**DATA SHOWN**
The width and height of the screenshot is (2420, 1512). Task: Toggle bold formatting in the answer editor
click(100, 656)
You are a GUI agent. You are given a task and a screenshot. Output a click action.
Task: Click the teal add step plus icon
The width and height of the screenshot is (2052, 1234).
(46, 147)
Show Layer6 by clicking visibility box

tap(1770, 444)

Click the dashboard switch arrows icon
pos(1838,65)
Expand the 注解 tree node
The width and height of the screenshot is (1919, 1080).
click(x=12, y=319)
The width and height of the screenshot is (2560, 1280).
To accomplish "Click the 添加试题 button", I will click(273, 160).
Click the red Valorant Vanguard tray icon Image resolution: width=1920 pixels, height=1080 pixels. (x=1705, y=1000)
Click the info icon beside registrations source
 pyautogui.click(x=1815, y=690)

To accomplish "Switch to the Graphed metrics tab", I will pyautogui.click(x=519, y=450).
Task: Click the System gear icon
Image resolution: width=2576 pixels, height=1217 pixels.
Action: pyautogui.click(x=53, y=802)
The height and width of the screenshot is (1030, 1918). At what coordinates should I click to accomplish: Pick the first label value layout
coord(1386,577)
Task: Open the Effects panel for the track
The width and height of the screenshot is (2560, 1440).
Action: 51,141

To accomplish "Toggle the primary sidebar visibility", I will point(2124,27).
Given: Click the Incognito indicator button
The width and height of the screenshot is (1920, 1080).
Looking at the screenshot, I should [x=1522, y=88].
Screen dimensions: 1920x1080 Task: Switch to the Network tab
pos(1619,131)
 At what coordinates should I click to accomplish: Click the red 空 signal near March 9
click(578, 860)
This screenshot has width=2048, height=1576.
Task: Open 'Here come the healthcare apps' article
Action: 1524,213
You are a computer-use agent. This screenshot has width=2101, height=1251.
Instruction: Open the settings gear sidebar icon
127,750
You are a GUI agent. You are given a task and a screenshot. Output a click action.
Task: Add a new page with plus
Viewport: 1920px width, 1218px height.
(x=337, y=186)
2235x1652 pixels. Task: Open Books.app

**YOUR GOAL**
In the listing above, the line containing "Click the info" and all lines after it are to be restated word for word.

**YOUR RESPONSE**
Click the info icon beside registrations source
 pyautogui.click(x=1815, y=690)

To accomplish "Switch to the Graphed metrics tab", I will pyautogui.click(x=519, y=450).
Task: Click the System gear icon
Image resolution: width=2576 pixels, height=1217 pixels.
Action: pyautogui.click(x=53, y=802)
The height and width of the screenshot is (1030, 1918). At what coordinates should I click to accomplish: Pick the first label value layout
coord(1386,577)
Task: Open the Effects panel for the track
The width and height of the screenshot is (2560, 1440).
Action: 51,141

To accomplish "Toggle the primary sidebar visibility", I will point(2124,27).
Given: Click the Incognito indicator button
The width and height of the screenshot is (1920, 1080).
Looking at the screenshot, I should [x=1522, y=88].
Screen dimensions: 1920x1080 Task: Switch to the Network tab
pos(1619,131)
 At what coordinates should I click to accomplish: Click the red 空 signal near March 9
click(578, 860)
This screenshot has width=2048, height=1576.
Task: Open 'Here come the healthcare apps' article
Action: 1524,213
You are a computer-use agent. This screenshot has width=2101, height=1251.
Instruction: Open the settings gear sidebar icon
127,750
You are a GUI agent. You are given a task and a screenshot. Output a click action.
Task: Add a new page with plus
Viewport: 1920px width, 1218px height.
(x=337, y=186)
2235x1652 pixels. Task: Open Books.app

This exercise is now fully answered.